### Assigned task
Once the pictures are removed, restate the data below word for word.

(Beginning of Records shown)

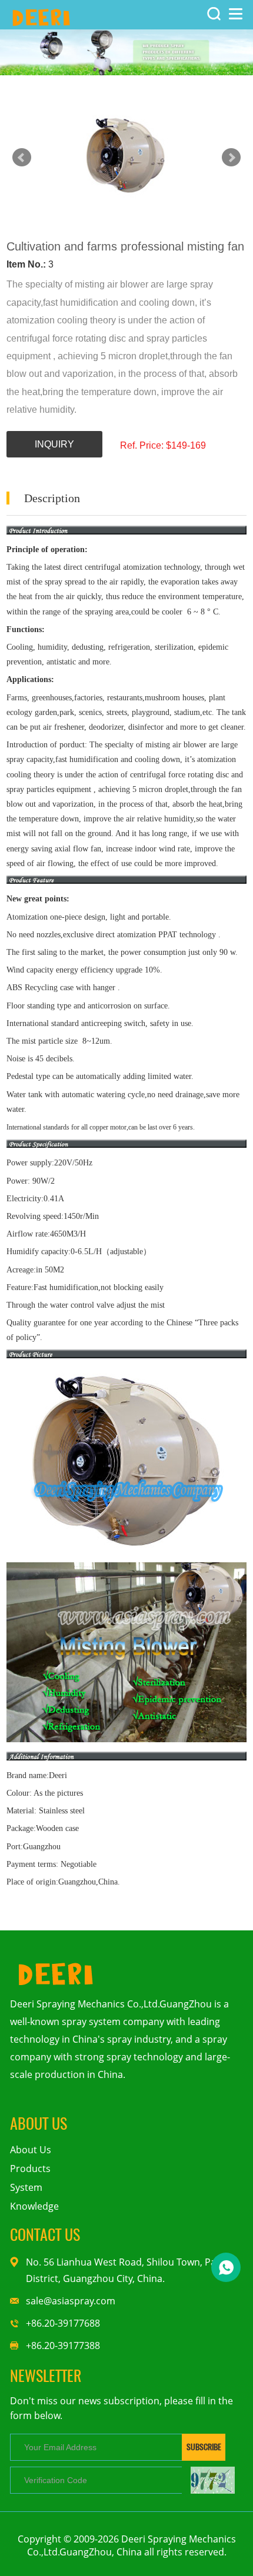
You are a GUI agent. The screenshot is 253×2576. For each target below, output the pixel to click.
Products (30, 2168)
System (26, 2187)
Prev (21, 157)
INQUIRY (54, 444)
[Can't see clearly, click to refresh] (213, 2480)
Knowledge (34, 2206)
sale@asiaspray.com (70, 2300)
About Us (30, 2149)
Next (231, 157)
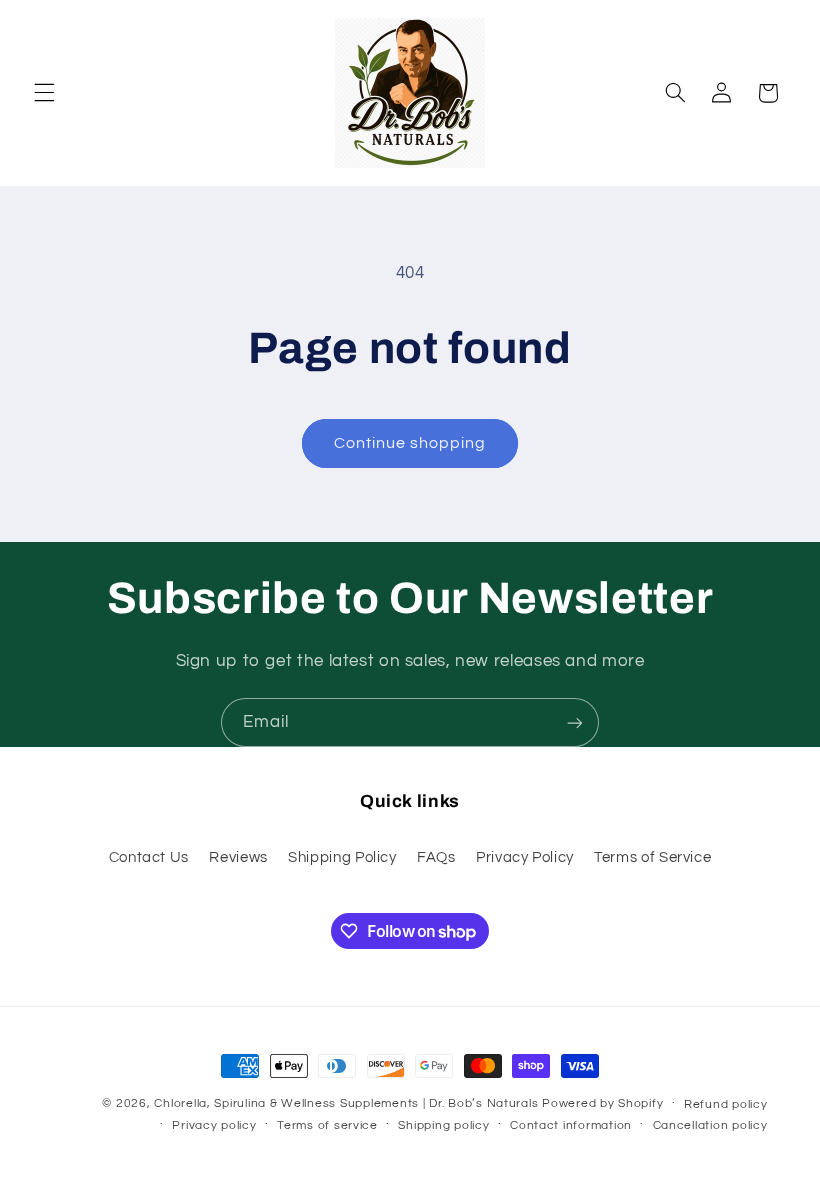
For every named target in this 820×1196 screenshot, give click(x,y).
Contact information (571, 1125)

(End of Records shown)

### Result of the exercise
You are a GUI agent. The screenshot is 253×2576. For each target below, output the pixel to click.
Products (30, 2168)
System (26, 2187)
Prev (21, 157)
INQUIRY (54, 444)
[Can't see clearly, click to refresh] (213, 2480)
Knowledge (34, 2206)
sale@asiaspray.com (70, 2300)
About Us (30, 2149)
Next (231, 157)
For every named target in this 820×1196 screenshot, give click(x,y).
Contact information (571, 1125)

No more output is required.